Not Dead Yet is a national grassroots organization of people with disabilities formed in response to the movement to permit physician-assisted suicide and euthanasia in the United States and around the world.  Not Dead Yet’s mission is to protect the civil rights of people with disabilities by advocating against discriminatory legalization of physician-assisted suicide and euthanasia and to bring a disability-rights perspective and awareness of the efforts of discrimination to the legal and sociological debate surrounding these practices.  Not Dead Yet has worked to educate, support, coordinate and lead the disability community’s efforts to stop the “right to die” from becoming a duty to die or a right to kill

Founded in 1948, the National Spinal Cord Injury Association (“NSCIA”) is the largest organization in the United States dedicated to improving the quality of life of persons with spinal cord injury and disease.  The NSCIA’s mission is “to enable people with spinal cord injuries to make choices and take actions to achieve their highest level of independence and personal fulfillment.”  Spinal cord injury is regarded by some as one of the most debilitating and tragic human conditions and has been cited as the type of impairment warranting a desire to hasten death.  The NSCIA believes that expediting one’s death because they have a spinal cord injury is immoral and unwise, both for society at large and members of the disability community in particular.  Instead, the more laudable goal is to improve health care services treat and manage pain more aggressively, and provide individuals with resources and support so that death is never regarded as necessary or desirable.  The NSCIA promotes all reasonable efforts to improve the quality of life for all persons regardless of their health and abilities and correspondingly opposes efforts to promote to secure the “right” to die or kill.

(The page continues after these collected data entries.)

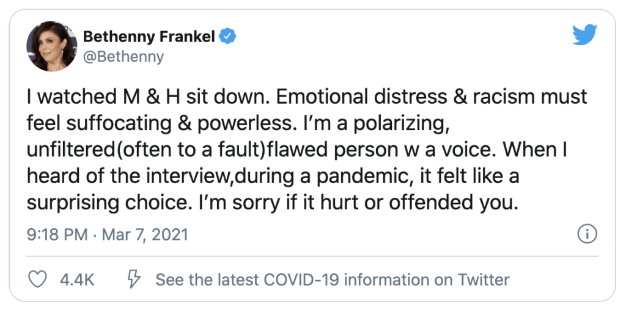Click the Mar 7, 2021 date
This screenshot has height=313, width=626.
coord(145,234)
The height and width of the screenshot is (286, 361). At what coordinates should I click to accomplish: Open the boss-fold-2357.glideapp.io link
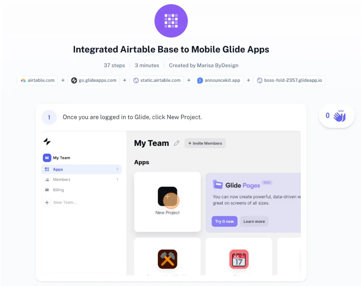tap(289, 80)
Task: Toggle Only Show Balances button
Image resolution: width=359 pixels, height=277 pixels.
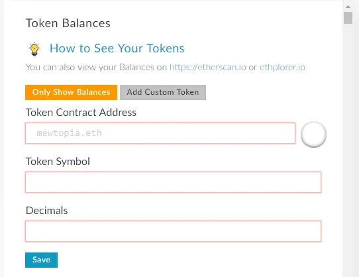Action: pyautogui.click(x=72, y=92)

ADAPT is an national organization, most of whose members have severe disabilities and many of whom have been institutionalized in nursing facilities and other public institutions solely because they have disabilities.  ADAPT’s national mission is to establish the civil rights of all individuals to choose to live in their homes and communities, rather than be forced into nursing homes and other institutional settings.  ADAPT has a long history and record of enforcing the civil rights of people with disabilities and was one of the key organizations that participated in the political and legislative process that resulted in the passage in 1990 of the American with Disabilities Act.

The National Council on Independent Living (NCIL) is the oldest cross-disability, grassroots organization run by and for people with disabilities.  Founded in 1982, NCIL represents over 700 organizations and individuals with disabilities, along with other organizations that advocate for the human and civil rights of people with disabilities throughout the United States.  The independent living philosophy holds that individuals with disabilities have the right to live with dignity and appropriate supports in their own homes, to participate in their communities, and to control and make decisions about their lives, regardless of the degree of disability.

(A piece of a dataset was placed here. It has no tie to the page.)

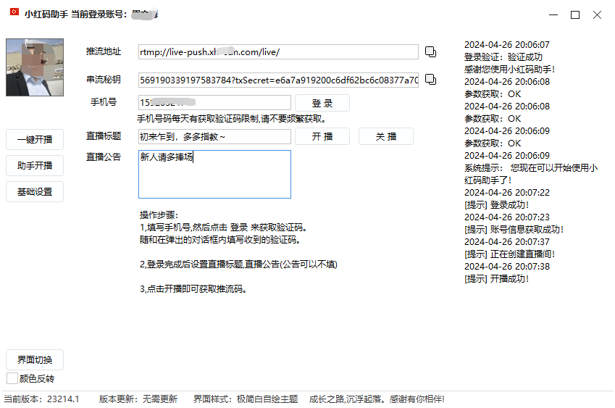Focus the 推流地址 text field

click(277, 52)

The Center for Self-Determination is a national organization comprised of individuals with disabilities, family members and professionals committed to the principles of self-determination: freedom to choose where and with whom one wants to live, as well as what one will do with one’s life; authority and control over the dollars necessary for long term supports; designing and providing individual, community-based supports for people with disabilities; and responsibility for both the wise use of public dollars and for contributing to one’s community.  The Center and its members view physician-assisted suicide as rooted in the paternalistic and debilitating attitudes of people with disabilities.  The practice is thus fundamentally counter to the Center’s mission and philosophy.

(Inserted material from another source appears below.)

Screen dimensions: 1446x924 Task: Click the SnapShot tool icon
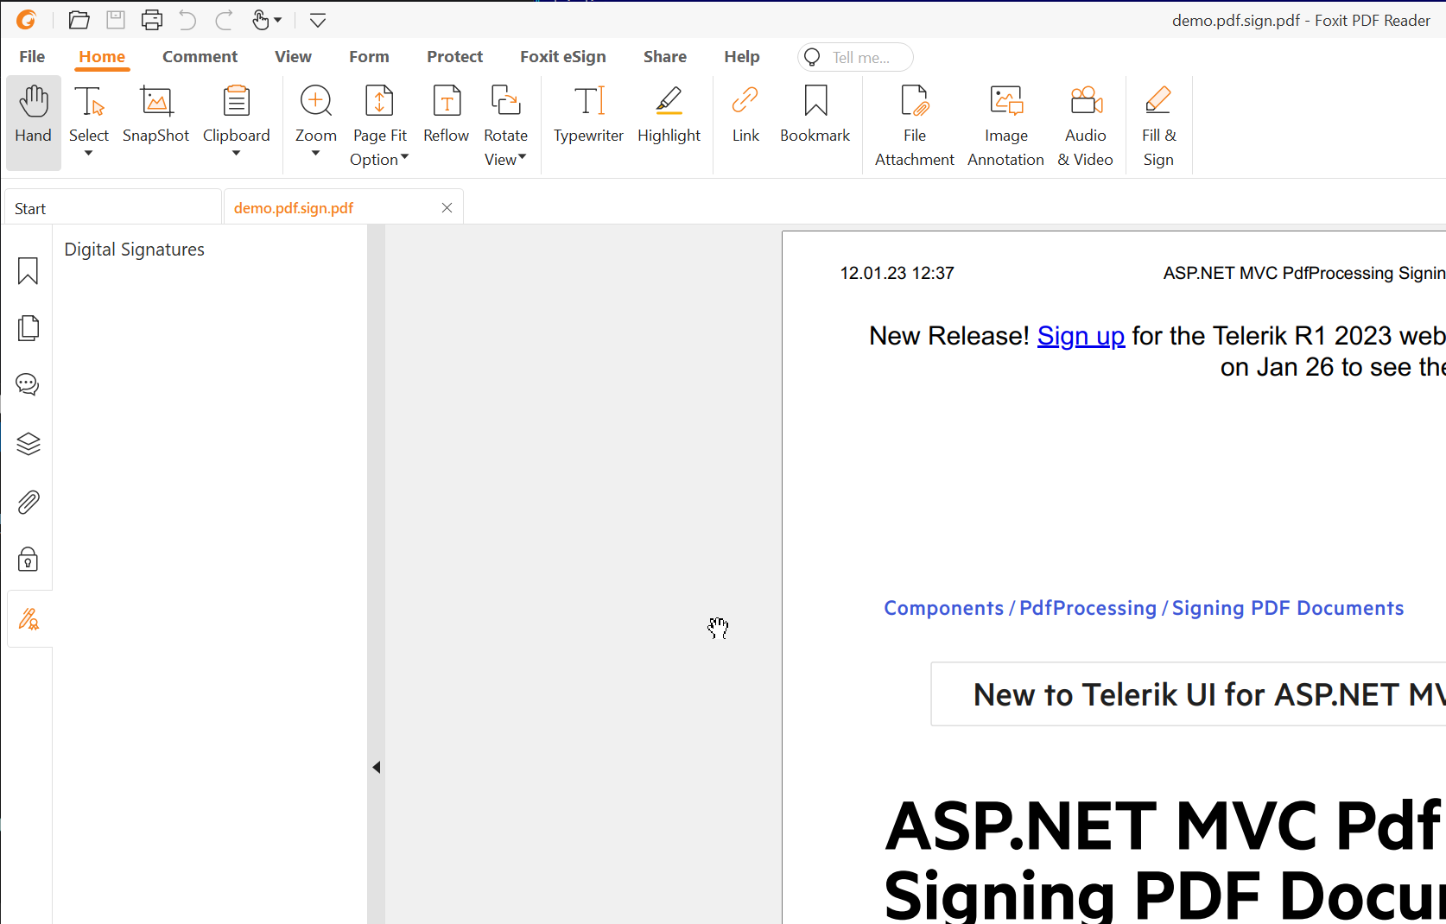click(155, 103)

The Center of Human Policy is an interdisciplinary disability research and policy institute and Syracuse University.  Established in 1971, the Center’s work focuses on people with cognitive disabilities.  The Center’s research has included studies of institutions, schools, and community services, the history of the treatment of people with disabilities in America, disability law and policy, images of disability in the media and popular culture, and the politics and ethics of various treatments options.  The Center is aware of the historical pattern of discrimination against people with disabilities in Western societies.  Adults and children with disabilities, and especially those with cognitive disabilities, have been subjected to segregation, school exclusion, involuntary sterilization, restrictions on marriage, denial of medical care, unethical medical experimentation, and, in extreme cases, euthanasia.

The Disability Rights Center (DRC), based in Washington, D.C, is a not-for-profit organization founded in 1978.  Its mission is to enable people with disabilities to improve the quality of their lives, determine their own lifestyles, participate in all aspects of society, secure their human and civil rights, meet their responsibilities as citizens and provide a mechanism for consumer control and policy direction of the systems that impact their lives.